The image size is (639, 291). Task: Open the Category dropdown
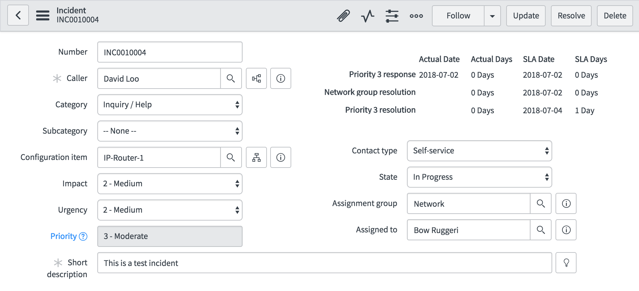tap(170, 105)
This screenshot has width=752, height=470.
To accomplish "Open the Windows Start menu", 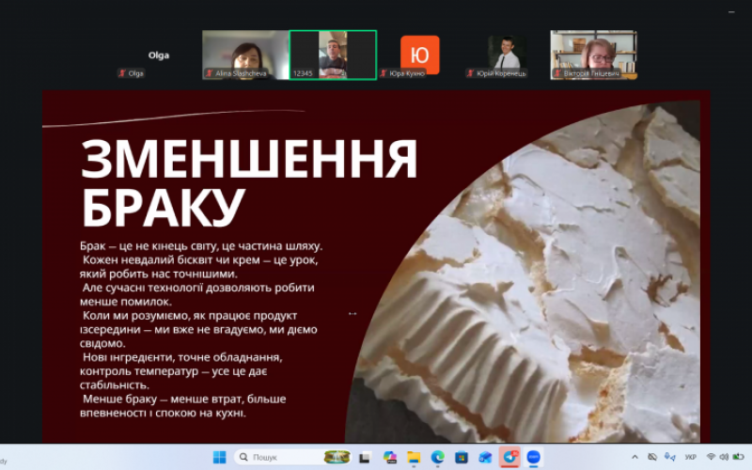I will [x=219, y=457].

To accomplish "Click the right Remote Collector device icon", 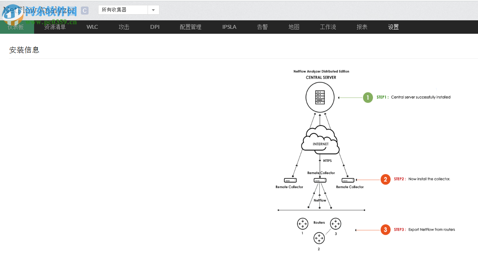I will 348,180.
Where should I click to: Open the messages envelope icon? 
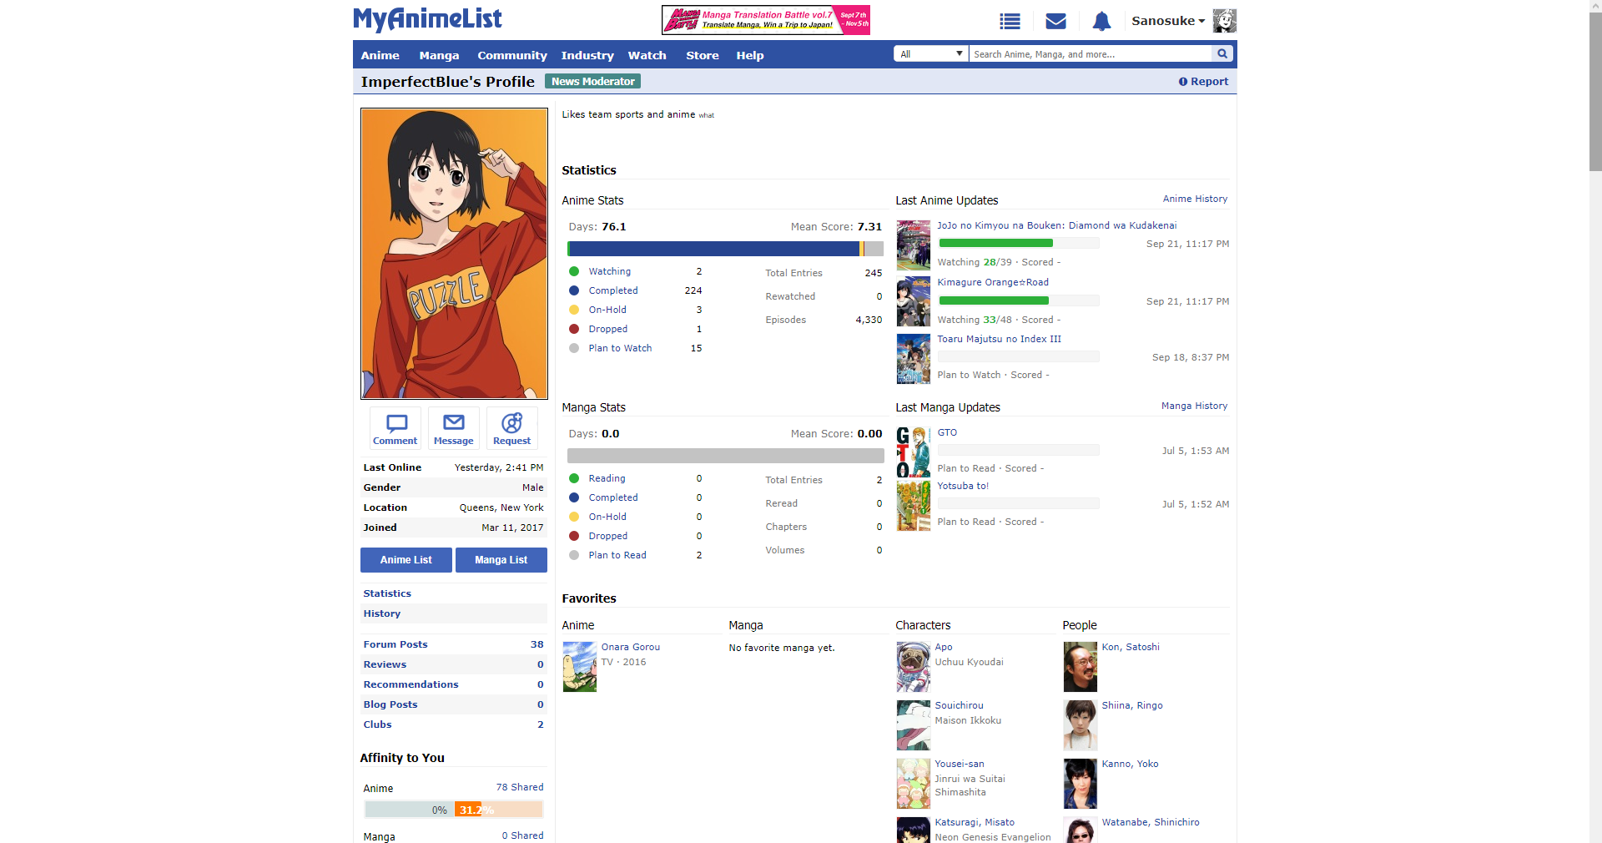click(1055, 21)
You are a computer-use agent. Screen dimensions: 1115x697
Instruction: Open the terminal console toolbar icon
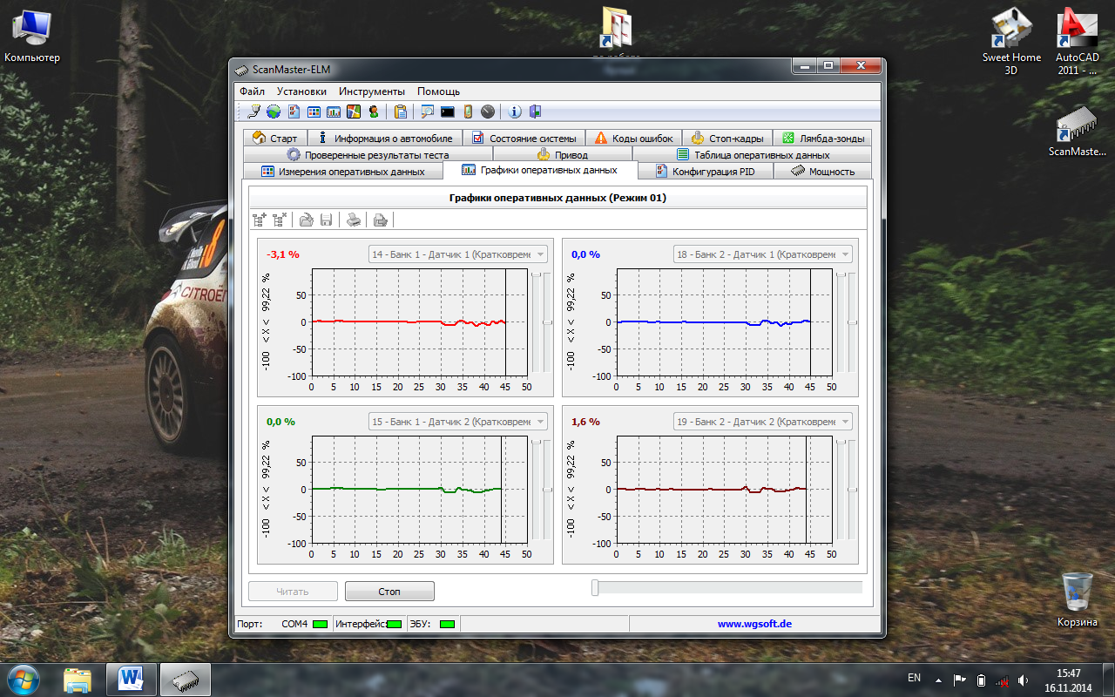click(448, 112)
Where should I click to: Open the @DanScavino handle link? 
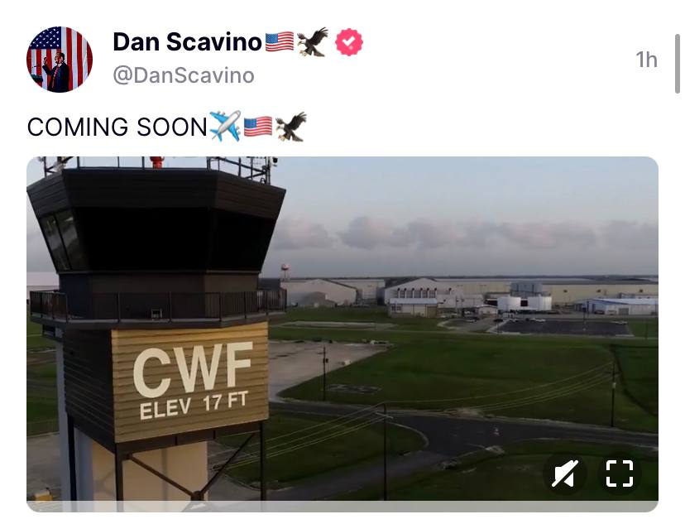click(184, 75)
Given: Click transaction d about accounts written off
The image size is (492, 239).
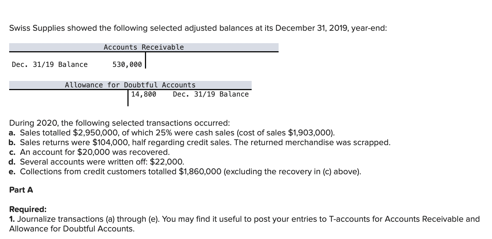Looking at the screenshot, I should click(x=97, y=162).
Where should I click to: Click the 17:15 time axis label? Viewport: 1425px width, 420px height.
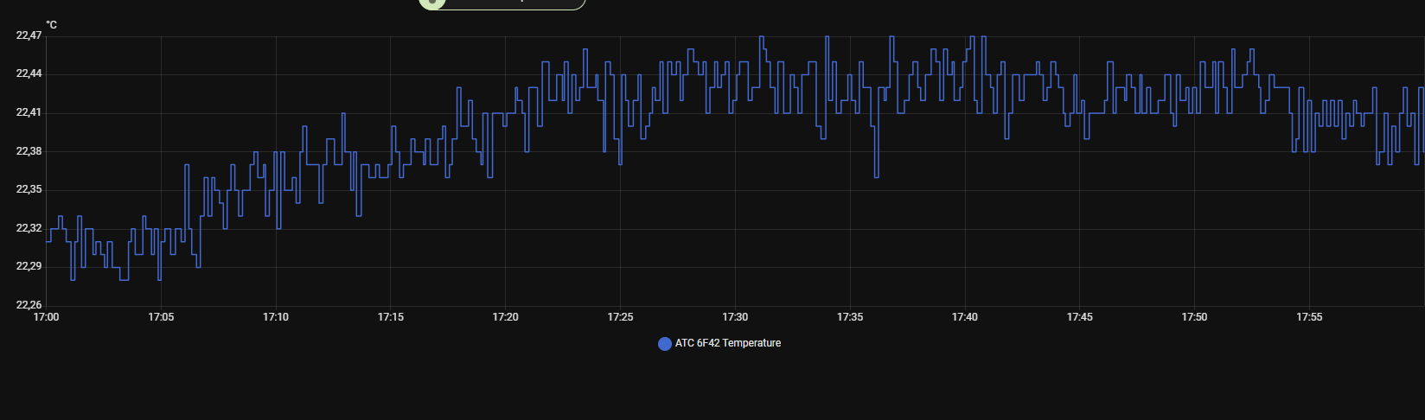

---------------

TASK DETAILS: Every line above that includes the string "height" needs to be copied.

SOLUTION TO THIS TASK:
This screenshot has width=752, height=470.
Where should I click to: Click the 17:15 time axis label? Viewport: 1425px width, 420px height.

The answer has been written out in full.